The "server-process-edition" Branch

The "server-process-edition" branch contains two modifications to stock SQLite that work together to provide concurrent read/write transactions using pessimistic page-level-locking. The system runs in two modes:

Single-process mode - where all clients must be within the same address space, and
Multi-process mode - where clients may be distributed between multiple OS processes.

The system is designed to be most efficient when used with "PRAGMA synchronous=OFF", although it does not require this.

Up to 16 simultaneous read/write transactions controlled by page-level-locking are possible. Additionally, in single-process mode there may be any number of read-only transactions started using the "BEGIN READONLY" command. Read-only transactions do not block read-write transactions, and read-write transactions do not block read-only transactions. Read-only transactions access a consistent snapshot of the database - writes committed by other clients after the transaction has started are never visible to read-only transactions. In multi-process mode, the "BEGIN READONLY" command is equivalent to a stock "BEGIN".

The two features on this branch are:

An alternative layout for the database free-page list. This is intended to reduce contention between writers when allocating new database pages, either from the free-list or by extending the database file.
The "server-mode" extension, which provides read/write page-level-locking concurrency and (in single-process mode) read-only MVCC concurrency mentioned above.

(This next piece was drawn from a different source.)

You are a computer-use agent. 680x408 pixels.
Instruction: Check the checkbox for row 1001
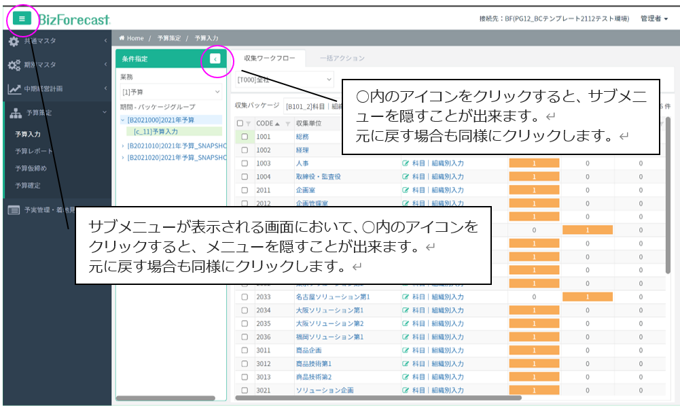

1.0 Alternative Free-List Format

The alternative free-list format is very similar to the current format. It differs in the following respects:

The "total number of free pages" field in the db header is not maintained. It is always set to zero.
Instead of pointing to the first free-list trunk page, the free-list pointer in the db header points to a page known as the "free-list node".
The free-list node page contains N pointers to free-lists stored in the legacy format (i.e. a linked list of trunk pages each containing pointers to many free leaf pages).

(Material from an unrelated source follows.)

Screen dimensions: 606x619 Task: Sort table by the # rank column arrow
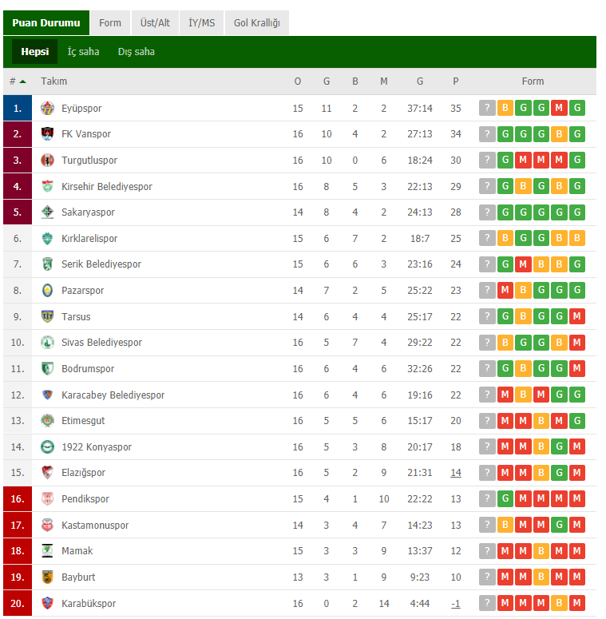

This effectively means that a database has N free-lists instead of just one. To allocate a free page, a writer only needs to lock one such free-list, and so up to N transactions that allocate new pages may proceed concurrently.

Allocating pages from the end of the db file still locks out all other read/write transactions (because it involves writing to page 1, which every transaction needs to read). To minimize the frequency with which this occurs, when a page must be allocated from the end of the database file, the file is extended by 2048 pages. These are distributed equally between 16 free-lists (children of the free-list node page). Additionally, the first trunk page in each free list is never reused. Doing so would require writing to the free-list node page - effectively an exclusive lock on the entire page-allocation system.

The current format used for the free-list can be modified or queried using a new pragma:

  PRAGMA [database.]freelist_format;
  PRAGMA [database.]freelist_format = 1|2;

At present, the free-list format may only be modified when the free-list is completely empty. Which, as the implementation ensures that a free-list that uses the alternative format is never completely emptied, effectively precludes changing the format from 2 (alternative) to 1 (legacy).

For databases that use the "alternative" free-list format, the read and write versions in the database header (byte offsets 18 and 19) are set to 3 for rollback mode or 4 for wal mode (instead of 1 and 2 respectively).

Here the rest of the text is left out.